- [TO BE DONE]:
Rewrite the data below, changing every "Instruction" to "Command" and keeping everything else the same.

------------------------------------------------------------------------

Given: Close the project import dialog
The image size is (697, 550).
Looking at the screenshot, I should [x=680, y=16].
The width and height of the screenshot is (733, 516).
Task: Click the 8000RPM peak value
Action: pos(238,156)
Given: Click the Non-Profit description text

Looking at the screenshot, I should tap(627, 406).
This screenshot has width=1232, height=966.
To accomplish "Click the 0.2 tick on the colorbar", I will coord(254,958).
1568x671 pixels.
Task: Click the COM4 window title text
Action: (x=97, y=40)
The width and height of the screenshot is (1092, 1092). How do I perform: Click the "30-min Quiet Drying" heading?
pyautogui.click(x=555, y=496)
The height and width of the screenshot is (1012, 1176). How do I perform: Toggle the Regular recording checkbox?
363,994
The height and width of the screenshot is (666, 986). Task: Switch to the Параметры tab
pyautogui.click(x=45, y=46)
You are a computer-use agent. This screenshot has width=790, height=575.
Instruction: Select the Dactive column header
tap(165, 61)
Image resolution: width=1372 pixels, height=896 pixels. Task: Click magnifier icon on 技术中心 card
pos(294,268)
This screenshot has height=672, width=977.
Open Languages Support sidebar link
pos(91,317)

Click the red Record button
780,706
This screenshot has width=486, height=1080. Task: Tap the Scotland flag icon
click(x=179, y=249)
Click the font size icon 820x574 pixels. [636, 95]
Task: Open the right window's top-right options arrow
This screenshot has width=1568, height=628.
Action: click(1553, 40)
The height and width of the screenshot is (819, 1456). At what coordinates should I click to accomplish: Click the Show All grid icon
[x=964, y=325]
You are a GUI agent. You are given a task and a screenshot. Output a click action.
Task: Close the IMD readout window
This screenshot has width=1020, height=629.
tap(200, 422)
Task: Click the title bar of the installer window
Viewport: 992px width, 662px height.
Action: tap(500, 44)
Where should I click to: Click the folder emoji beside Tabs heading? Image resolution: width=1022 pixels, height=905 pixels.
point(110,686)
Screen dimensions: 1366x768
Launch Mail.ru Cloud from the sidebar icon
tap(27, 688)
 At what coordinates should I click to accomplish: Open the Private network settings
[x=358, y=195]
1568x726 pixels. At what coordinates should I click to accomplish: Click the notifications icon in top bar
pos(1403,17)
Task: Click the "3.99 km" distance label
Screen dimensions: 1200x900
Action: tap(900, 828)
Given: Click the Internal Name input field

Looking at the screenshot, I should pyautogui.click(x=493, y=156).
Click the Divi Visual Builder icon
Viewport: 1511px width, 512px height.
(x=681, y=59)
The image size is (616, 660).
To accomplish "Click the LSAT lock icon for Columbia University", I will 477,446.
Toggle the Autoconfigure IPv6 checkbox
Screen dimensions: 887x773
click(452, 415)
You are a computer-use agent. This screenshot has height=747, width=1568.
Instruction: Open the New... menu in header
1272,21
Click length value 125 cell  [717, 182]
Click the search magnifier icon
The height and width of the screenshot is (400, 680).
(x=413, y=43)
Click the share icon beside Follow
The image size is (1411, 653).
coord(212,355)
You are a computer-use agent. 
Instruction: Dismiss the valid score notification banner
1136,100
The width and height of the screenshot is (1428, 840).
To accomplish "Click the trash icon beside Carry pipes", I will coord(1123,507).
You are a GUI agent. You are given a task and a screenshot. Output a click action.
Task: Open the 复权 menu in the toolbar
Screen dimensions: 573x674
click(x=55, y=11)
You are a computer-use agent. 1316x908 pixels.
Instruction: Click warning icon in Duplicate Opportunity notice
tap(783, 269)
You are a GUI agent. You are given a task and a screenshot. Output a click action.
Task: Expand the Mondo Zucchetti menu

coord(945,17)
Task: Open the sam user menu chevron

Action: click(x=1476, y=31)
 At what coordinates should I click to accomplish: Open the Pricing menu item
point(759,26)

------------------------------------------------------------------------

- [RESULT]:
Given: Close the project import dialog
The image size is (697, 550).
Looking at the screenshot, I should [x=680, y=16].
The width and height of the screenshot is (733, 516).
Task: Click the 8000RPM peak value
Action: pos(238,156)
Given: Click the Non-Profit description text

Looking at the screenshot, I should tap(627, 406).
This screenshot has width=1232, height=966.
To accomplish "Click the 0.2 tick on the colorbar", I will coord(254,958).
1568x671 pixels.
Task: Click the COM4 window title text
Action: (x=97, y=40)
The width and height of the screenshot is (1092, 1092). How do I perform: Click the "30-min Quiet Drying" heading?
pyautogui.click(x=555, y=496)
The height and width of the screenshot is (1012, 1176). How do I perform: Toggle the Regular recording checkbox?
363,994
The height and width of the screenshot is (666, 986). Task: Switch to the Параметры tab
pyautogui.click(x=45, y=46)
You are a computer-use agent. This screenshot has width=790, height=575.
Command: Select the Dactive column header
tap(165, 61)
Image resolution: width=1372 pixels, height=896 pixels. Task: Click magnifier icon on 技术中心 card
pos(294,268)
This screenshot has height=672, width=977.
Open Languages Support sidebar link
pos(91,317)

Click the red Record button
780,706
This screenshot has width=486, height=1080. Task: Tap the Scotland flag icon
click(x=179, y=249)
Click the font size icon 820x574 pixels. [636, 95]
Task: Open the right window's top-right options arrow
This screenshot has width=1568, height=628.
Action: click(1553, 40)
The height and width of the screenshot is (819, 1456). At what coordinates should I click to accomplish: Click the Show All grid icon
[x=964, y=325]
You are a GUI agent. You are given a task and a screenshot. Output a click action.
Task: Close the IMD readout window
This screenshot has width=1020, height=629.
tap(200, 422)
Task: Click the title bar of the installer window
Viewport: 992px width, 662px height.
Action: tap(500, 44)
Where should I click to: Click the folder emoji beside Tabs heading? Image resolution: width=1022 pixels, height=905 pixels.
point(110,686)
Screen dimensions: 1366x768
Launch Mail.ru Cloud from the sidebar icon
tap(27, 688)
 At what coordinates should I click to accomplish: Open the Private network settings
[x=358, y=195]
1568x726 pixels. At what coordinates should I click to accomplish: Click the notifications icon in top bar
pos(1403,17)
Task: Click the "3.99 km" distance label
Screen dimensions: 1200x900
Action: tap(900, 828)
Given: Click the Internal Name input field

Looking at the screenshot, I should pyautogui.click(x=493, y=156).
Click the Divi Visual Builder icon
Viewport: 1511px width, 512px height.
(x=681, y=59)
The image size is (616, 660).
To accomplish "Click the LSAT lock icon for Columbia University", I will 477,446.
Toggle the Autoconfigure IPv6 checkbox
Screen dimensions: 887x773
click(452, 415)
You are a computer-use agent. This screenshot has height=747, width=1568.
Command: Open the New... menu in header
1272,21
Click length value 125 cell  [717, 182]
Click the search magnifier icon
The height and width of the screenshot is (400, 680).
(x=413, y=43)
Click the share icon beside Follow
The image size is (1411, 653).
coord(212,355)
You are a computer-use agent. 
Command: Dismiss the valid score notification banner
1136,100
The width and height of the screenshot is (1428, 840).
To accomplish "Click the trash icon beside Carry pipes", I will coord(1123,507).
You are a GUI agent. You are given a task and a screenshot. Output a click action.
Task: Open the 复权 menu in the toolbar
Screen dimensions: 573x674
click(x=55, y=11)
You are a computer-use agent. 1316x908 pixels.
Command: Click warning icon in Duplicate Opportunity notice
tap(783, 269)
You are a GUI agent. You are given a task and a screenshot. Output a click action.
Task: Expand the Mondo Zucchetti menu

coord(945,17)
Task: Open the sam user menu chevron

Action: click(x=1476, y=31)
 At what coordinates should I click to accomplish: Open the Pricing menu item
point(759,26)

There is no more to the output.